(Saved data entries)

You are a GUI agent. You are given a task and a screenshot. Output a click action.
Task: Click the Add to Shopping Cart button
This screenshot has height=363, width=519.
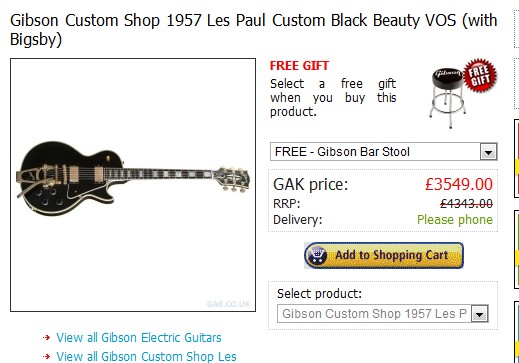[x=384, y=255]
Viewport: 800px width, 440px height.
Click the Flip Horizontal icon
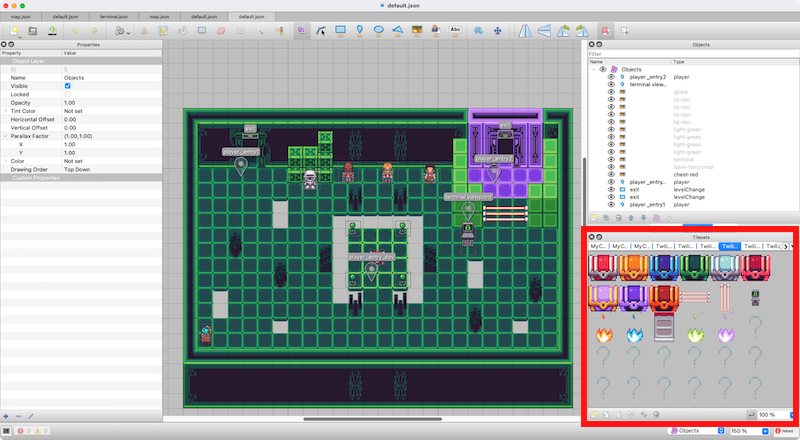pyautogui.click(x=527, y=31)
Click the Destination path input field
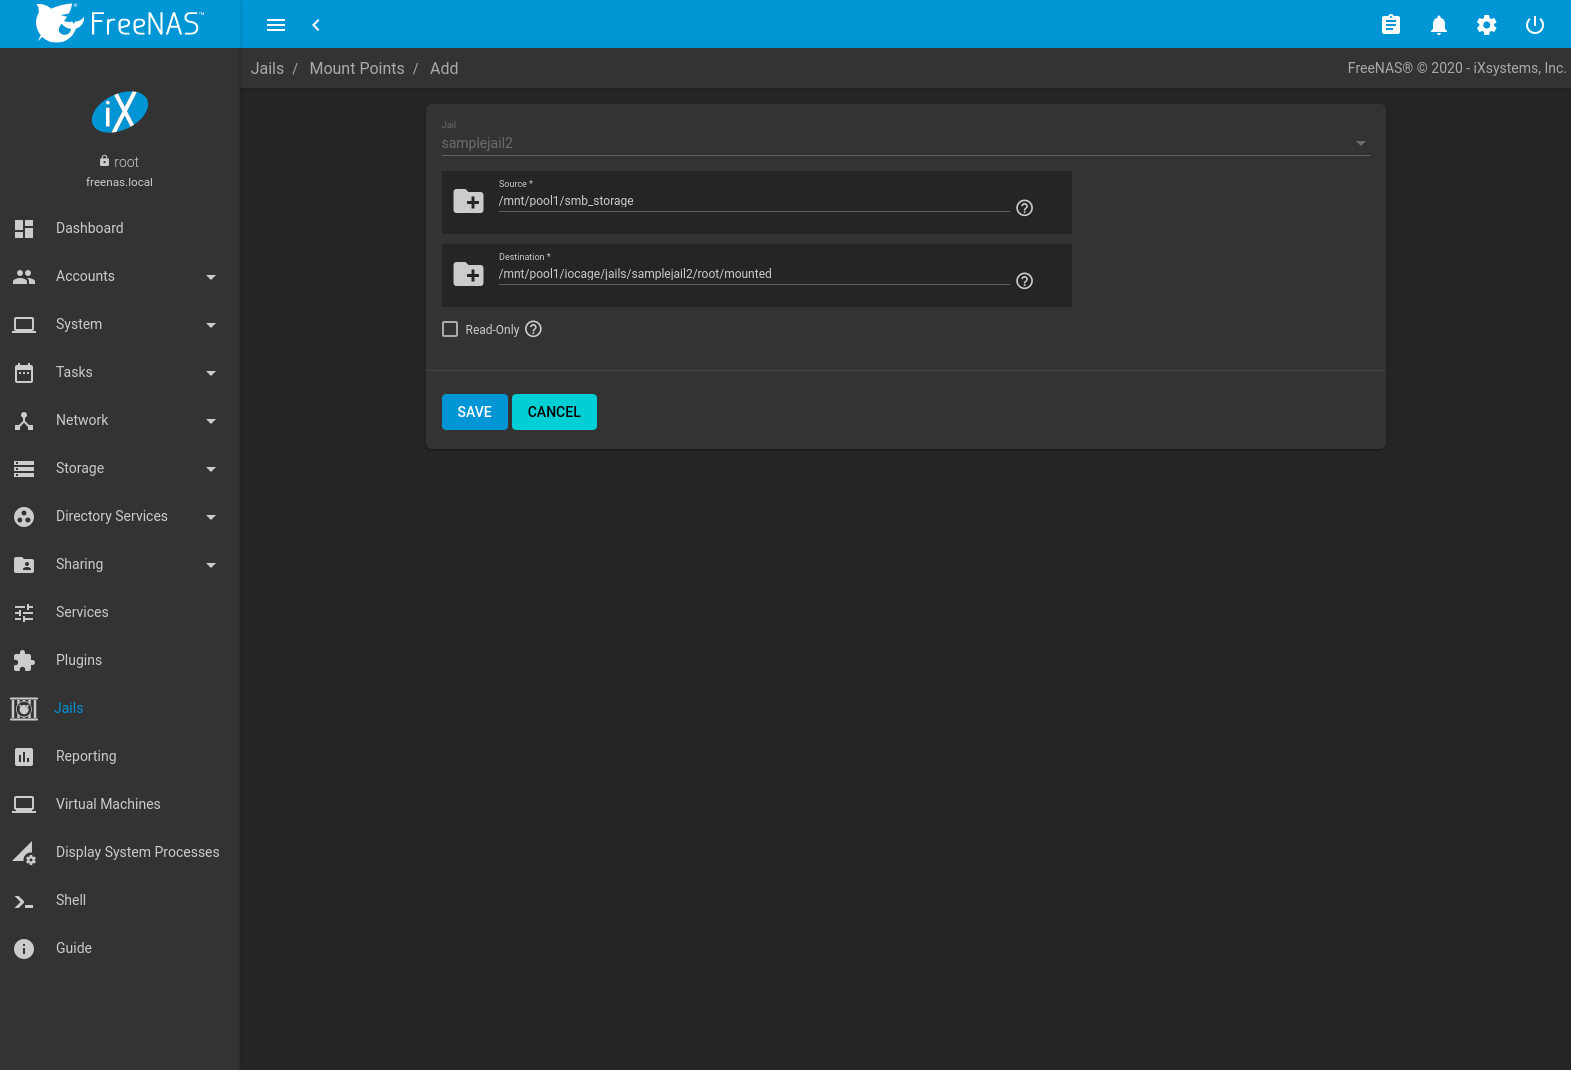This screenshot has height=1070, width=1571. (x=752, y=274)
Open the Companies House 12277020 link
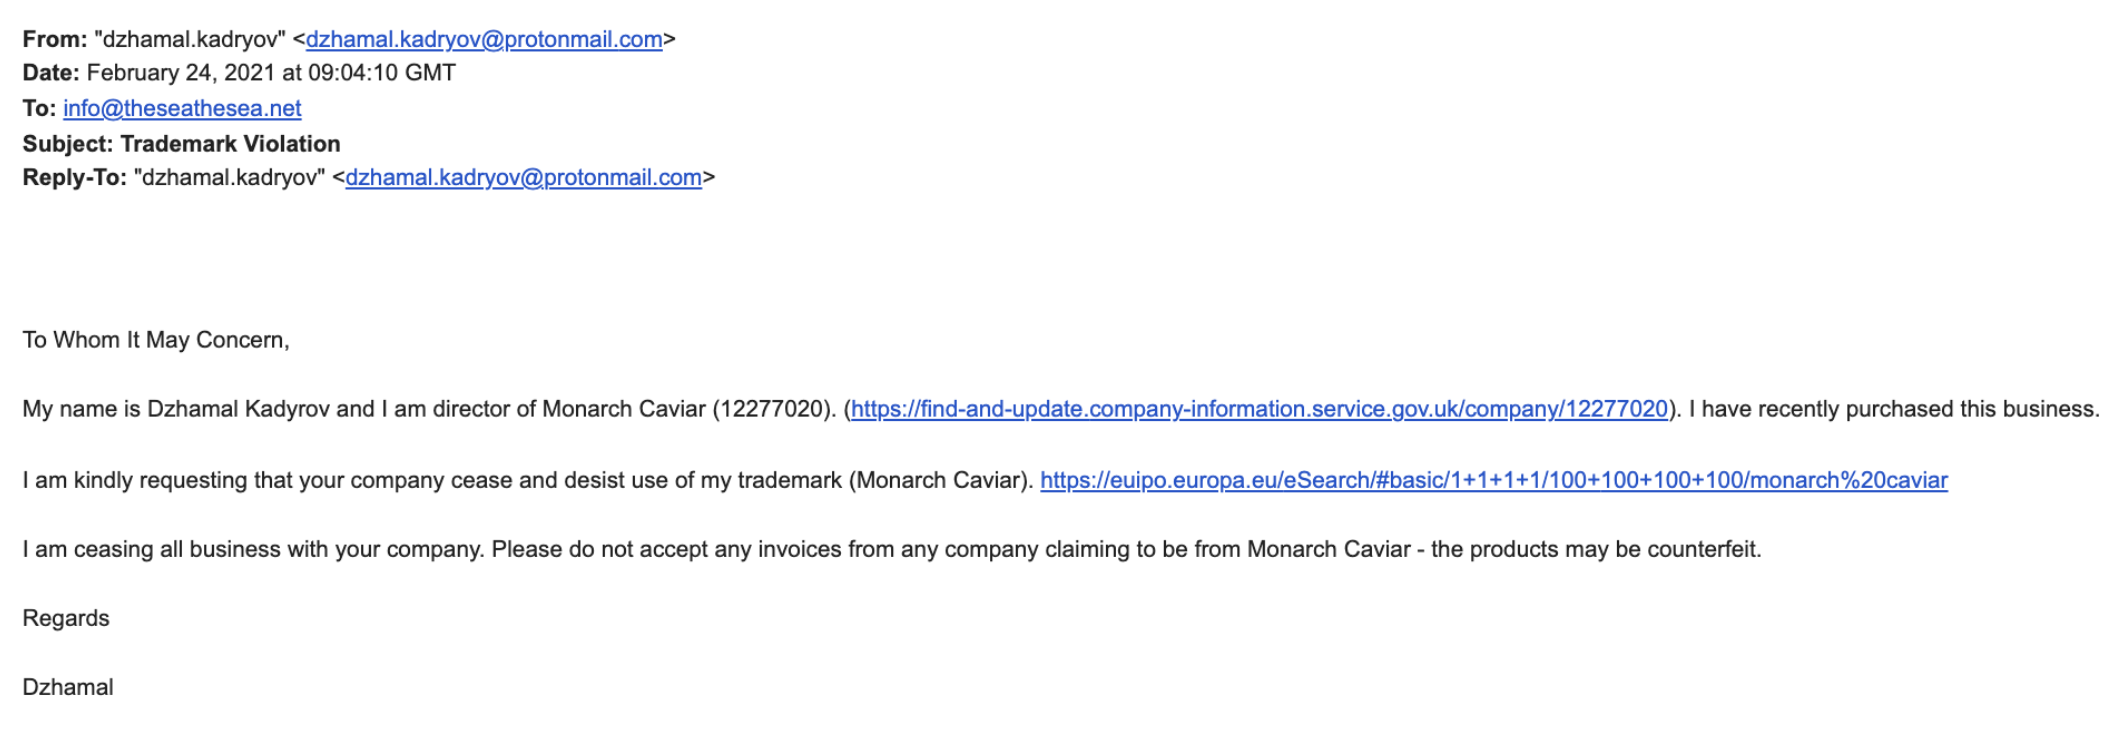Image resolution: width=2128 pixels, height=730 pixels. pos(1259,409)
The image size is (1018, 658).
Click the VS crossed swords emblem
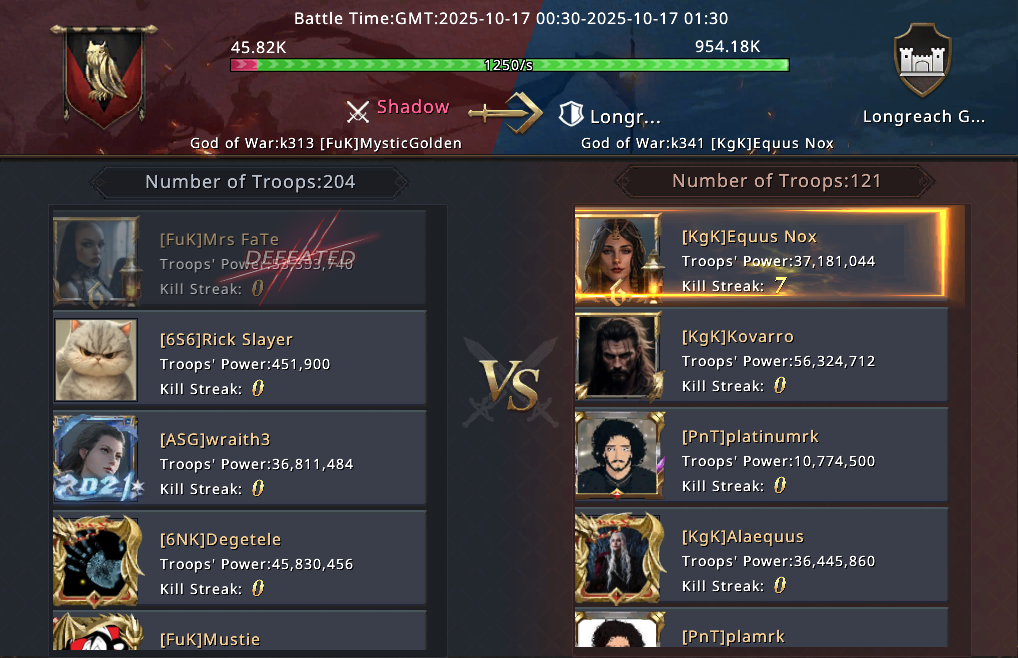[510, 383]
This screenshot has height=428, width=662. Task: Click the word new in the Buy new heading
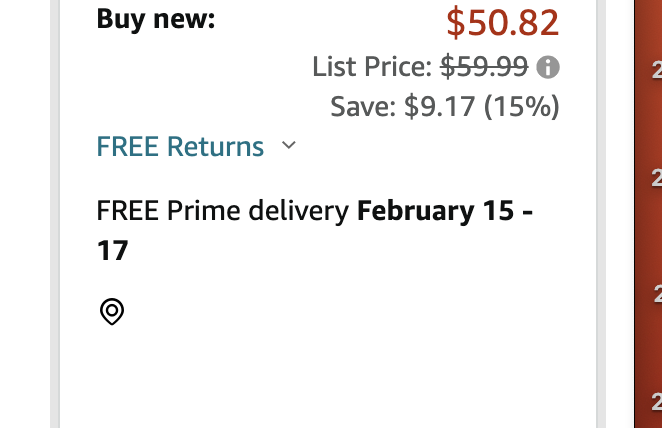coord(184,20)
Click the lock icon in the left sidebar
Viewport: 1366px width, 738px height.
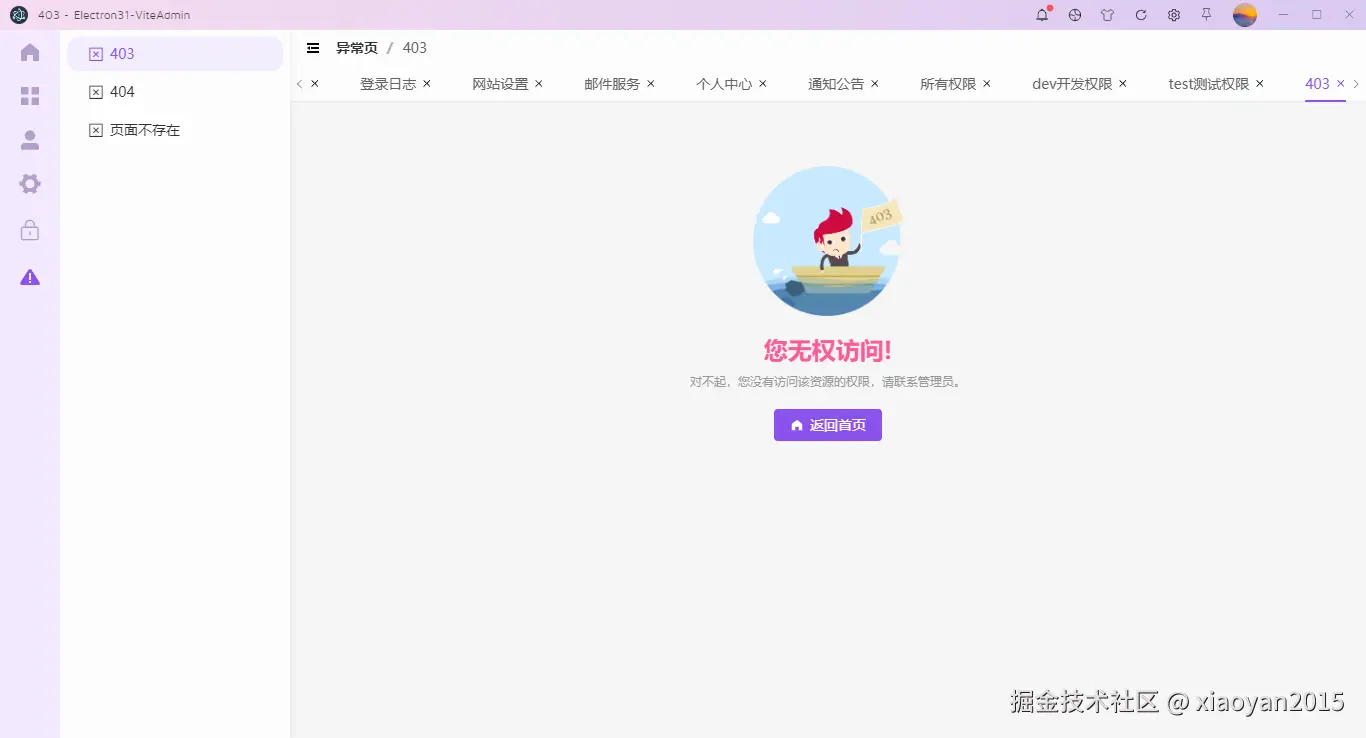click(x=29, y=230)
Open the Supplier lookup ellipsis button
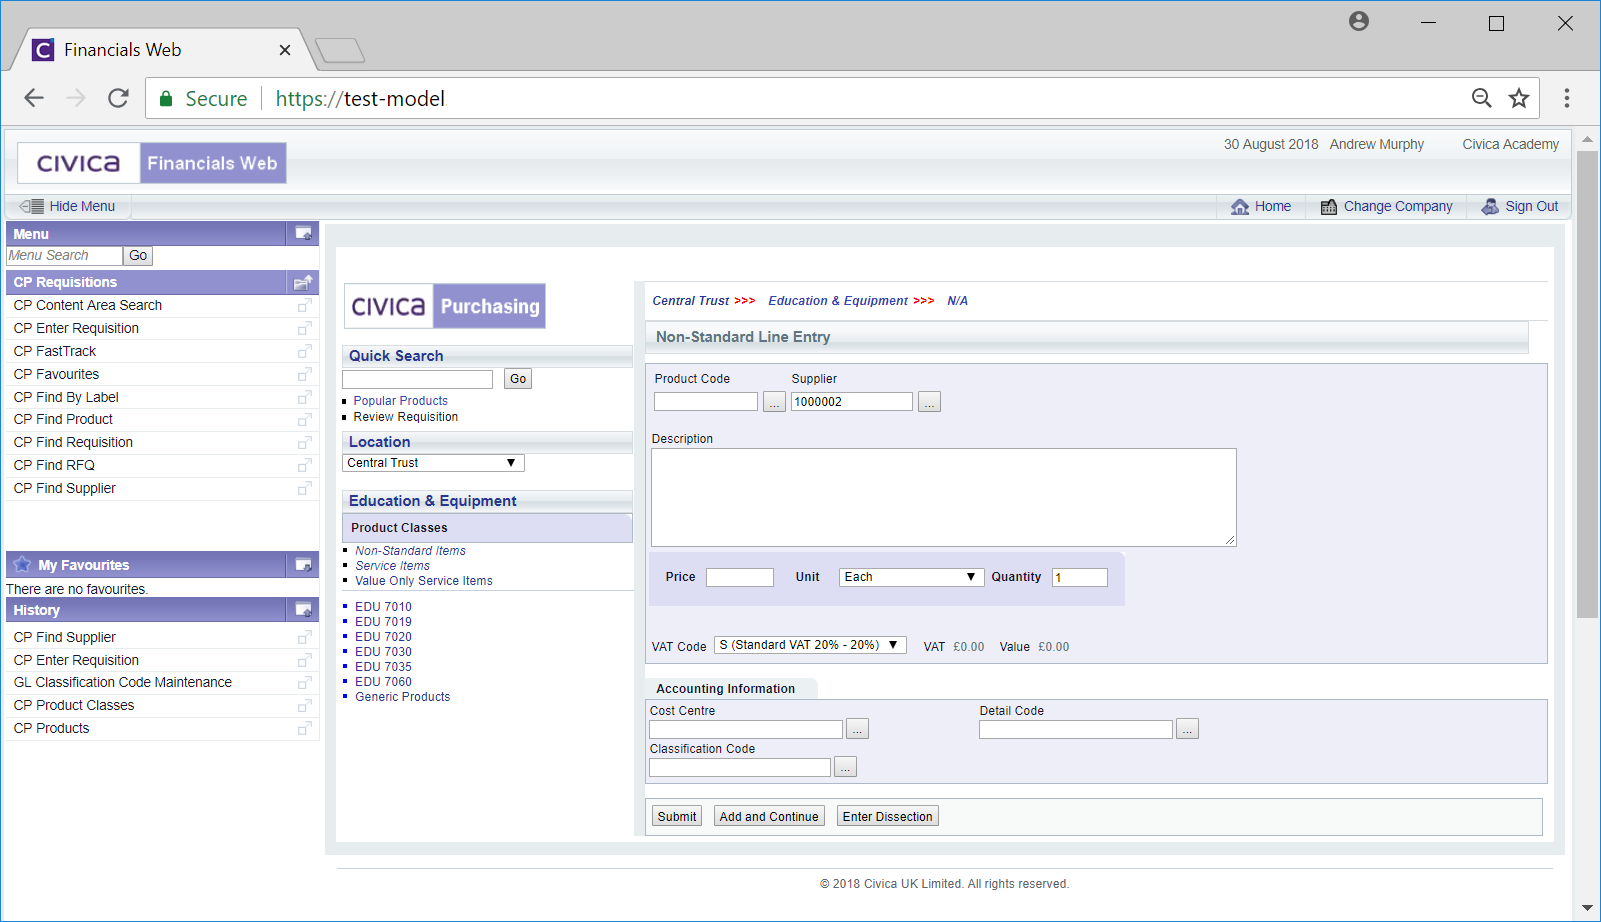 [929, 402]
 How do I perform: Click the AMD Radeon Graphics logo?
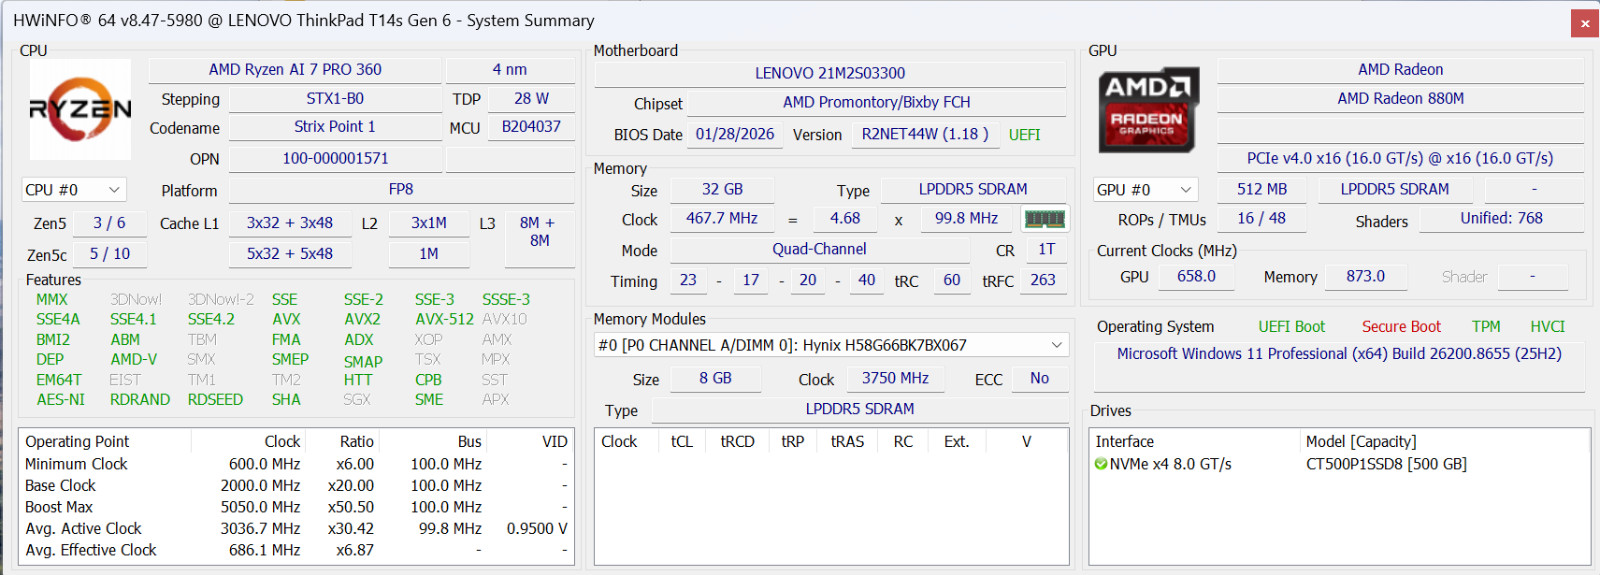(1148, 111)
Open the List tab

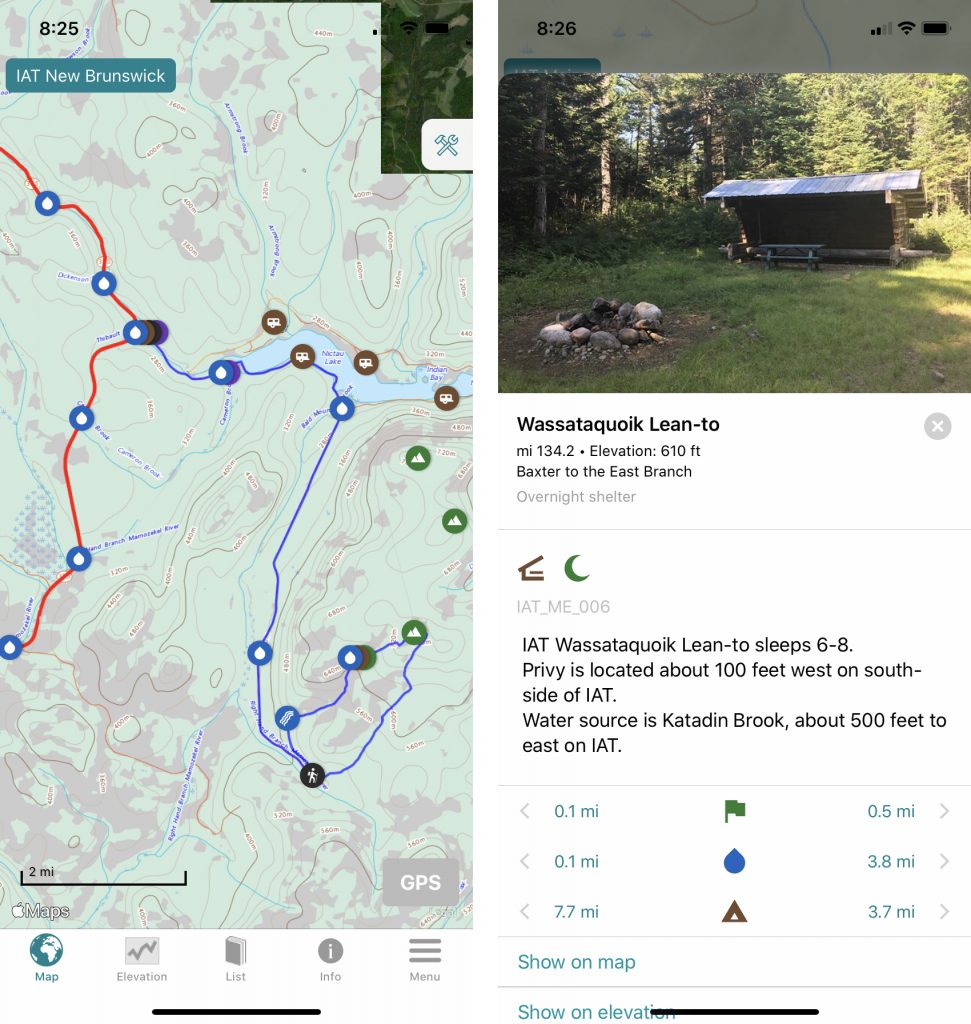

Exercise prompt: Leaving out every picture, repeat the records above exactly as they stand.

Answer for the task:
You are a GUI agent. You are given a task and a screenshot. Output a click action.
Task: Click the Add to Shopping Cart button
This screenshot has height=363, width=519.
[x=384, y=255]
Viewport: 800px width, 440px height.
Click the Flip Horizontal icon
pyautogui.click(x=527, y=31)
Click the Destination path input field
This screenshot has height=1070, width=1571. (x=752, y=274)
Open the Companies House 12277020 link
Image resolution: width=2128 pixels, height=730 pixels. pos(1259,409)
The image size is (1018, 658).
Click the VS crossed swords emblem
[510, 383]
This screenshot has height=428, width=662. Task: Click the word new in the Buy new heading
coord(184,20)
Click the lock icon in the left sidebar
Viewport: 1366px width, 738px height.
click(x=29, y=230)
Open the Supplier lookup ellipsis button
 [929, 402]
 How do I perform: Click the AMD Radeon Graphics logo?
(1148, 111)
Open the List tab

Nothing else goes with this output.